Mercedes Lander – I liken being a musician… to be in a band is to like being married, but you’re married to three other people; if that makes sense. You have these random spouses, and it’s like being married, that’s the only way I can really describe it. If you think about that, you can imagine losing your spouse, it’s a difficult thing to process.
CrypticRock.com – It certainly is. That is a very good analogy because you are spending day in and day out with the people you are in a band with. You are traveling together, you are living in tight quarters; so it really is like you’re being married to them. My last question is pertaining to movies because we also cover Horror movies and Science Fiction movies. If you are a fan of these genres, do you have any favorites?
Mercedes Lander – I love ’80s Horror! I’d like to think I have a pretty extensive collection of VHS. As I’ve gotten older, it’s been harder to continue to follow just because I don’t have as much time as I did. If I’m gonna go for something classic I’m going to pick Evil Dead II (1987), obviously just a classic movie. The Return of the Living Dead (1985), I love that movie. Night of the Demons (1988) is also a great movie.
Then you can also get into the weird ’60s movies like The Undertaker and His Pals (1966) or The Corpse Grinders (1971); oh my god there were so many great movies. I have some pretty rare VHS from back in the day when eBay first started and it was like a playground for people that collected movies. Shock ‘Em Dead (1990) is another great movie. I’m a huge fan of just weird VHS, weird Horror movies, definitely really enjoy that.
CrypticRock.com – It is great to hear that you are into the genre as much as you are. It does not seem like the newer Horror movies really capture the imagination like the older ones do.
Mercedes Lander – No, they don’t, they’re terrible! They just are not good! I haven’t seen a movie that I’ve really liked in a long time. I haven’t seen a Horror movie that I can say, “That was good.” I haven’t said that actual phrase at least in 10 years. I can maybe think of on one hand three or four movies that I was like, “That was a good movie!” High Tension (2003) being one of them, but that came out 14 years ago. Right now I’m not thinking of any other good movies.
CrypticRock.com – Yes. Nowadays, the Indie industry has some of the better quality Horror films. In addition, the best quality Horror now seems to be on television. It just does not seem like any good quality Horror movies are made in Hollywood much anymore.
Mercedes Lander – Which is weird, because you would think considering the VHS culture and collecting from back in the day, people are still really into that stuff! At least from what I understand from any time I go to horror conventions. My sister (Morgan) for instance, she has a podcast called Witch Finger Horror Podcast where they review old Horror movies. Anytime I go to any sort of convention like that, the VHS culture is there, there’s tape trading going on all the time.
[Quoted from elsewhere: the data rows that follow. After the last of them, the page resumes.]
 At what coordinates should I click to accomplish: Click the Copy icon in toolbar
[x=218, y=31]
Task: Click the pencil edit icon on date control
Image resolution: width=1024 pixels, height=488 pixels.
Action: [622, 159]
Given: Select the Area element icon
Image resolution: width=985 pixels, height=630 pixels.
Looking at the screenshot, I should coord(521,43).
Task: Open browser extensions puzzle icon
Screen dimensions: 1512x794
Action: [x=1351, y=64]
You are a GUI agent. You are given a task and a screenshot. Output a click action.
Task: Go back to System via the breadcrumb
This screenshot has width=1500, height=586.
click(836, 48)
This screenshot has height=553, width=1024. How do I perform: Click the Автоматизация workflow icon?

You would think that would be something that movie distributors would want to really capitalize on. To make a movie like that now, something of that quality, that you found in the ’80s; it wouldn’t be that expensive to make. With the exception of someone like Eli Roth. He is amazing and he makes great movies, and he makes movies for cheap by today’s standards. He has a really good grasp on the whole VHS culture with the little bit of cheese, which is nice! I really like someone like that, but they’re few and far between.